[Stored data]
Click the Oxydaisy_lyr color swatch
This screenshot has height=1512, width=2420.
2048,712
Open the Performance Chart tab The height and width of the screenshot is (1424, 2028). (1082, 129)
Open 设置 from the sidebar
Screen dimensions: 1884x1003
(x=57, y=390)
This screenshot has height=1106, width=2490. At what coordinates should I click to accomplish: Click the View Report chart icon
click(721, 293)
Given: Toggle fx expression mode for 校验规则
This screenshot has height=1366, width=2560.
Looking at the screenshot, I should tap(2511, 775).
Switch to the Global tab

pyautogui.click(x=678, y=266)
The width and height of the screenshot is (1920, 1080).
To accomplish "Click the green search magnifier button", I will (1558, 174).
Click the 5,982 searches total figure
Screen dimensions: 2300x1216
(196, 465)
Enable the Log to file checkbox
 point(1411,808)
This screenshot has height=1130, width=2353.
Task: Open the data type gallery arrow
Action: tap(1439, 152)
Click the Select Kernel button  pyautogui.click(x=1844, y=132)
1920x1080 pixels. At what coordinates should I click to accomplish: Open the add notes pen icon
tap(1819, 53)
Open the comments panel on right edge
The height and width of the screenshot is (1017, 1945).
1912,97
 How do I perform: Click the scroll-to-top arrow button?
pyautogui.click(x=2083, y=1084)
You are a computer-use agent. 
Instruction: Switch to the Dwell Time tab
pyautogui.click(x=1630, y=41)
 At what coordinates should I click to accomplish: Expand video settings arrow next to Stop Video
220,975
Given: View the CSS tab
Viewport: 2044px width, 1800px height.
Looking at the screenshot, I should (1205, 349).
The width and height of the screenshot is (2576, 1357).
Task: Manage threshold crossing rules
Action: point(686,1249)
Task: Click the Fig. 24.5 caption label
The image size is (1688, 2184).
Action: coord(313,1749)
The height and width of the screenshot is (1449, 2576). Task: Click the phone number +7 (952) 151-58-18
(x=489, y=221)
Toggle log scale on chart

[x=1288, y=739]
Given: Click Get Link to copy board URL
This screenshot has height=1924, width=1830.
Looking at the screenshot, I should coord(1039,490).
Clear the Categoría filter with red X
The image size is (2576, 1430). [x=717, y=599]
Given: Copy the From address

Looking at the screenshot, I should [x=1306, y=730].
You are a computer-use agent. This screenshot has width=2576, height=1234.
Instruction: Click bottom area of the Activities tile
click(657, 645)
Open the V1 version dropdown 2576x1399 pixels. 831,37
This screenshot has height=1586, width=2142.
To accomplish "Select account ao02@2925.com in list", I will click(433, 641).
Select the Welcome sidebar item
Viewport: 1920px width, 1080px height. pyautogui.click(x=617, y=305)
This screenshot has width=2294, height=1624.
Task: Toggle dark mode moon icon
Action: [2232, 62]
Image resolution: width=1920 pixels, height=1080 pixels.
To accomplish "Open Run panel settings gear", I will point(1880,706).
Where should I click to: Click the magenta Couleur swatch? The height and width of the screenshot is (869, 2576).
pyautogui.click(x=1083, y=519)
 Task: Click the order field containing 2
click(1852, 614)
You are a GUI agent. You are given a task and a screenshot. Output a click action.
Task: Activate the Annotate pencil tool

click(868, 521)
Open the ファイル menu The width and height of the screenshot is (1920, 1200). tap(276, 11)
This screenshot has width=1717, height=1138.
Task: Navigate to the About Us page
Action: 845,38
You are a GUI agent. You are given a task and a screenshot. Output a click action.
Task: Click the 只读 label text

TASK DIRECTIONS. The line above containing "Screen dimensions: 2300x1216", the line containing "This screenshot has height=1586, width=2142.", and every line between them are to be transcribed exactly; no other line is wanted.

THE ANSWER.
Screen dimensions: 2300x1216
(196, 465)
Enable the Log to file checkbox
 point(1411,808)
This screenshot has height=1130, width=2353.
Task: Open the data type gallery arrow
Action: tap(1439, 152)
Click the Select Kernel button  pyautogui.click(x=1844, y=132)
1920x1080 pixels. At what coordinates should I click to accomplish: Open the add notes pen icon
tap(1819, 53)
Open the comments panel on right edge
The height and width of the screenshot is (1017, 1945).
1912,97
 How do I perform: Click the scroll-to-top arrow button?
pyautogui.click(x=2083, y=1084)
You are a computer-use agent. 
Instruction: Switch to the Dwell Time tab
pyautogui.click(x=1630, y=41)
 At what coordinates should I click to accomplish: Expand video settings arrow next to Stop Video
220,975
Given: View the CSS tab
Viewport: 2044px width, 1800px height.
Looking at the screenshot, I should (1205, 349).
The width and height of the screenshot is (2576, 1357).
Task: Manage threshold crossing rules
Action: point(686,1249)
Task: Click the Fig. 24.5 caption label
The image size is (1688, 2184).
Action: coord(313,1749)
The height and width of the screenshot is (1449, 2576). Task: Click the phone number +7 (952) 151-58-18
(x=489, y=221)
Toggle log scale on chart

[x=1288, y=739]
Given: Click Get Link to copy board URL
This screenshot has height=1924, width=1830.
Looking at the screenshot, I should coord(1039,490).
Clear the Categoría filter with red X
The image size is (2576, 1430). [x=717, y=599]
Given: Copy the From address

Looking at the screenshot, I should [x=1306, y=730].
You are a computer-use agent. This screenshot has width=2576, height=1234.
Instruction: Click bottom area of the Activities tile
click(657, 645)
Open the V1 version dropdown 2576x1399 pixels. 831,37
This screenshot has height=1586, width=2142.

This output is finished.